Yo estaba fuera de mis cabales haciendo semejante disparate ante esa jovencita analfabeta de 18 años traída de un pueblucho por mi obsceno vecino. Pude terminar como abusador si ella gritaba o abría su bocota, pero yo bien sabía que mi vecino la usaba como objeto sexual cuado quería y como quería. Me aseguraba el muy sin vergüenza que a Sierva eso le encantaba y que lo hacía con el mayor gusto. Así que sumisa como acostumbraba estaba y sin dejar de contemplar el movimiento desesperado de mi mano masturbando mi sexo, forzó el elástico de su top blanco y sucio y pronto el rosado de su sostén iluminó mi vista. Me excitaba mucho ese contraste de chocolate con rosadito que lucía, pero era encantador.
Se sentó en una banqueta y se desbrochó con lentitud el sostén que pronto tuvo en sus manos. Parecía acostumbrada a obedecer tales abusos. Por fin sus tetas de pezones negros y ovalados se desparramaron mirando hacia el horizonte. Yo agité más mi acto de autosatisfacción. Sierva parecía excitada contemplando mi verga erguida entre mis manos y mis ojos clavados en sus tetas gordas. Me resistía a creer que semejantes senos tan jugosos y bellos pudieran pertenecer a semejante adefesio de mujer.
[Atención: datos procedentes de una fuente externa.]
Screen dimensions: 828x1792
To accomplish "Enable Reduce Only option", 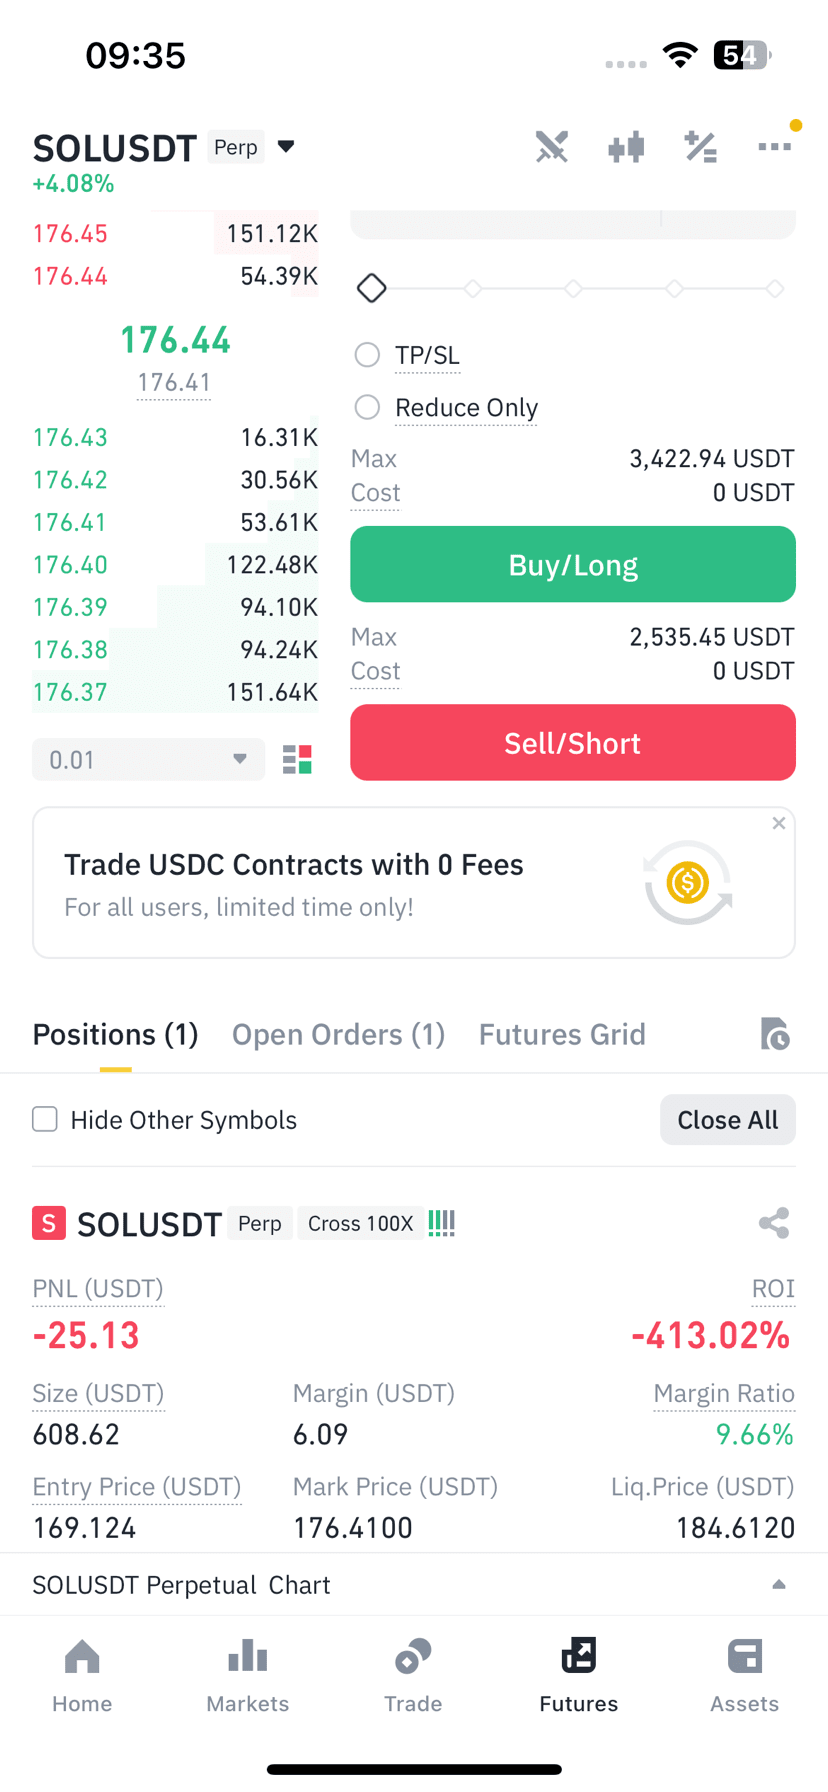I will 367,407.

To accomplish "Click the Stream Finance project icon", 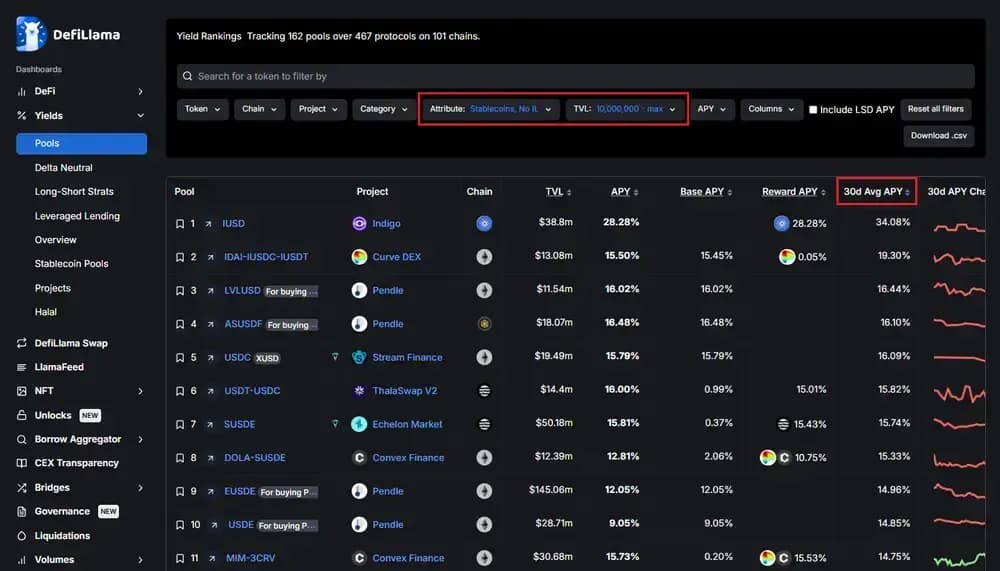I will tap(359, 357).
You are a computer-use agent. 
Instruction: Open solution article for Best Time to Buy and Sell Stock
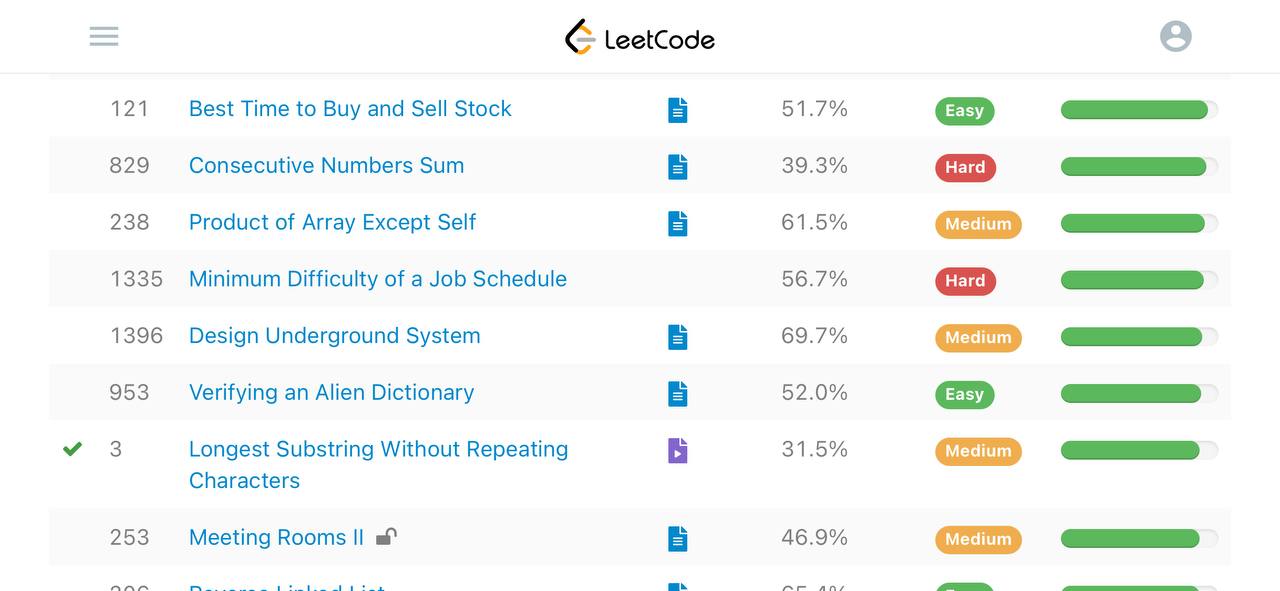(678, 110)
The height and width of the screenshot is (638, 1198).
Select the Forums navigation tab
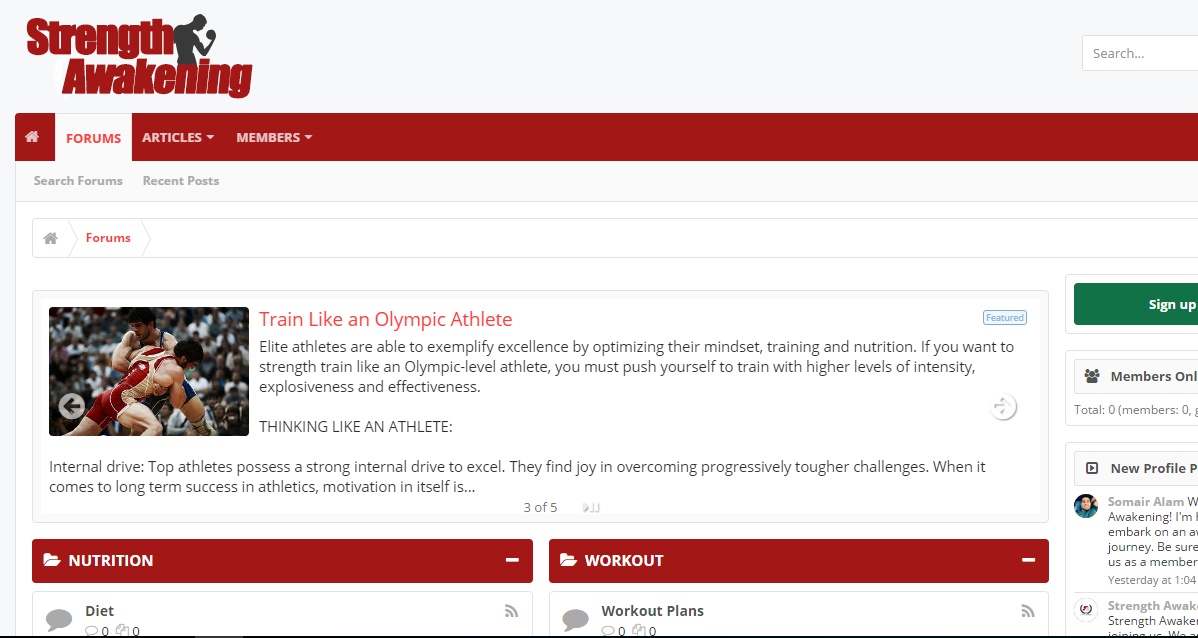click(93, 138)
Su boca empezó a hacer gestos de deseo y comprobé entocnes lo que me decía mi vecino. Esta chica era una putita. Entonces me le acerqué y le puse la pinga entre sus labios gruesos. Ella se la metió en su bocota y cerró los ojos para entregarse a mamar y mamar con tales ansias que después ni se quería despegar. La cogí por su cabello rebelde y apretado imponiéndole un ritmo de mamada que iba de acuerdo a mi estado alocado. Me gustaba verla sumisa y obediente tragándose mi palo.
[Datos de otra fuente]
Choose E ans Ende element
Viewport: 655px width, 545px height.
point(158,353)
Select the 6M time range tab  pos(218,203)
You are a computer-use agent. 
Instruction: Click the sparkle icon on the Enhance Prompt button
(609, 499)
Saqué el chupo de su boca y me agaché y sin delicadeza alguna metí en mi boca lo que pude de esas ubres desproporcionadas. Sabían a sudor, a sal y a encanto a la vez. Sierva estaba gozosa y gimiendo cada vez que yo mordisqueaba sus pezones oscuros y recogidos por la excitación. Pasé agrestemente mi lengua entre ese valle sinuoso y oscuro tantas veces hasta asegurarme de dejarlo bien ensalivado. Me levanté y la llevé de la mano como flotando hasta el sofá de la sala. Allí me achanté con mi espalda reclinada y mi verga caliente convertida en un asta endurecida. Le pedí que frotara sus tetas contra mi palo. Lo hizo no sin antes ella misma alzar el pezón izquierdo con su mano y lamerlo seductoramente con su lengua hecha agua. Esa imagen se me estampilló en la retina para siempre.
Luego se arrodilló y sujetando sus melones con sus manos de uñas largas y sucias, los apretujó contra mi sexo hasta que mi verga resbalaba y resbalaba por su entre seno lubricado y caliente. Esas tetamentas se volvieron un poco mas claras cuando ella las estiraba para presionarlas contra mi verga. Sus pezones se erguían mas y mas y mi glande se asomaba un poco chocando contra su garganta. La sensación de ese falso hueco era más rica que un chocho virgen en ebullición. Le anuncié entonces que me iba a correr y Sierva con su boca grande de dientes colosales y desordenados recibió mi esperma que cayó en chorritos en el fondo de su garganta mojando después con los últimos pringos hasta sus cejas, mejillas, y las enormes tetas.
Corrió a la cocina, tomó una servilleta y se limpió sin decir una palabra. Se acordó de la licuadora, la tomó y con una mirada cómplice se marchó como si nada hubiera ocurrido.